Another warning sign is mutual fund “cash”, this is now at ALL TIME low levels at just 3% http://kingworldnews.com/major-alert-critical-indicator-just-plunged-to-the-lowest-level-in-history/! Lastly, as depicted by the chart below, insiders were very big sellers into the Trump rally. Who would know if their company was overvalued better than an insider?
Let’s take a look at the set up for gold. While I do not like short term charts because they are painted daily, longer term charts are more difficult to paint. Below is a weekly chart of gold going back 5 years. There are several things to look at here. First, notice the “golden cross” (buy signal) that took place in late December. This is the red and blue line in the main chart crossing over to the upside (the 50 week moving average rising above the 200 week moving average). These averages move very slowly and normally only cross once in five years. This is very good and signals a trend change.
Next, please look at the red and blue lines at the bottom of the chart. This is the MACD (moving average convergence/divergence). This is much more sensitive to shorter term movements. Please notice the “hook” at the bottom right of the chart, this is signaling strength coming as it looks to be crossing over to the upside (and from the most oversold level over the last 5 years other than 2013).
While charts are made to be “painted”, the current set up couldn’t be more bullish. We had a couple of true anomalies over the past week in COMEX gold. First, going into first notice day, open interest dropped 90,000 contracts in just three trading days.
I cannot ever remember this happening to such an extent. Also, the amount of open interest for February rose on the second day of delivery period. Plus, the amount “served” on day one was about 10 tons or half of open interest. In the past, we would see very little served early and open interest decline during the month as cash settlements were made rather than deliveries.
These changes are significant in my opinion. I have written many times before that it made no sense for contracts not to be served early because of cost to carry (vault fees). What we are seeing makes much more common sense. We also have seen for the last seven months a propensity for open interest to increase during delivery period, this is indicative of demand and desire for delivered metal immediately. The drop of 90,000 contracts may very well signal the banks flattening out positions as a new sheriff comes to town? We do know JP Morgan took delivery of physical silver each and every day of January.

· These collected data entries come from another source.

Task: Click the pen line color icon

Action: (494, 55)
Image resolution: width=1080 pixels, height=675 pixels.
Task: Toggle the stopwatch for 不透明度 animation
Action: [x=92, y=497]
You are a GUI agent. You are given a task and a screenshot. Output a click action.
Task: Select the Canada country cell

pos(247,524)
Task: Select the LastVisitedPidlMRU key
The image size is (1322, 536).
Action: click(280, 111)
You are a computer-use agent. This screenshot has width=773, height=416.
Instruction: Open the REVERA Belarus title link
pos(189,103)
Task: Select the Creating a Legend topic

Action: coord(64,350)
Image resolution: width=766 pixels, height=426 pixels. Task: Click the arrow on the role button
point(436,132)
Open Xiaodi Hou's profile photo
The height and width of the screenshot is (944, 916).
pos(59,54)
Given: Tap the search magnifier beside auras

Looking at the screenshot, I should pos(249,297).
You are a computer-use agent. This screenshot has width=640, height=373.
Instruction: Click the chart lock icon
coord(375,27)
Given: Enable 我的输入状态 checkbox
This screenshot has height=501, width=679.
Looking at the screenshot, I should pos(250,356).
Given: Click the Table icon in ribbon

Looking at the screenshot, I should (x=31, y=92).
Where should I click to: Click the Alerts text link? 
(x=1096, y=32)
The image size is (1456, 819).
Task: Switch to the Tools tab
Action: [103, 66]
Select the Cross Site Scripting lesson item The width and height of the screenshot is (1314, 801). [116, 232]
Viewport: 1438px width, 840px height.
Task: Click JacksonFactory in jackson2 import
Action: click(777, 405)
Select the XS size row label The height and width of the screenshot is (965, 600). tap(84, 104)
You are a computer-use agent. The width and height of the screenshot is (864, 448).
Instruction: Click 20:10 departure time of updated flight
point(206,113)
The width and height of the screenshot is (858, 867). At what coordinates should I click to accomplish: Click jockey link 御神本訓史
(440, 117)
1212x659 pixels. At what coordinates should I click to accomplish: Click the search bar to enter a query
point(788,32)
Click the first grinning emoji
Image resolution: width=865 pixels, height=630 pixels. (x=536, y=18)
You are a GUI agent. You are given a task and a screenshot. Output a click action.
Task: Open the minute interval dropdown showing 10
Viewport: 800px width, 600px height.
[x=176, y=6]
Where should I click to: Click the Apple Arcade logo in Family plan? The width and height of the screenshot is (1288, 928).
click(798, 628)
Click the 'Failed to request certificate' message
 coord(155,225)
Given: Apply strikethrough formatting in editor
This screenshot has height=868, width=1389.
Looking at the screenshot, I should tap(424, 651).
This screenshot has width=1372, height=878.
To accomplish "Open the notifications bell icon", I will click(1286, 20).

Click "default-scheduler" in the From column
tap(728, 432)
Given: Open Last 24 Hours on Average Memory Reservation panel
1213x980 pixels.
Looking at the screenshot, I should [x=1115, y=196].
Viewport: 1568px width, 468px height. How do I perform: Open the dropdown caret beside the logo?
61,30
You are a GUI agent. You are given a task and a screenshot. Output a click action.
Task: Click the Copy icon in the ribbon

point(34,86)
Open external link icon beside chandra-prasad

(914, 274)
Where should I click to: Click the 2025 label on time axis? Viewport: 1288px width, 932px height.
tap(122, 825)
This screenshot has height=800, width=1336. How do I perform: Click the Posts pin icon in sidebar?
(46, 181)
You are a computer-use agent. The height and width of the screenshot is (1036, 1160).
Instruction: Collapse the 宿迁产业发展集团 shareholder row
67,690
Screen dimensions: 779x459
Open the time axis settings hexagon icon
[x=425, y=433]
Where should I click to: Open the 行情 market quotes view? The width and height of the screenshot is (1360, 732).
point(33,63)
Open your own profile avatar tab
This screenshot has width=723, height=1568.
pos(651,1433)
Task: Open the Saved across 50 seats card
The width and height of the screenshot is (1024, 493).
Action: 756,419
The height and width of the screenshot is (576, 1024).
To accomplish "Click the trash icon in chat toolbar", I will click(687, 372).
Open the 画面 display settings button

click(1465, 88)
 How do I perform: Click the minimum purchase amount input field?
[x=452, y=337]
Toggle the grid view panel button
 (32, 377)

If Ted Butler’s claim JP Morgan held 550 million physical silver ounces prior to January is correct, we can add over 100 million ounces to that figure! As for silver, please read Steve St. Angelo’s latest https://srsroccoreport.com/critically-high-u-s-silver-supply-reliance-in-jeopardy-when-paper-markets-crack/ Ask yourself what will happen to price should a true trade war break out and we must import so much silver supply to meet demand? How will this work if tariffs are imposed or …shipments not made?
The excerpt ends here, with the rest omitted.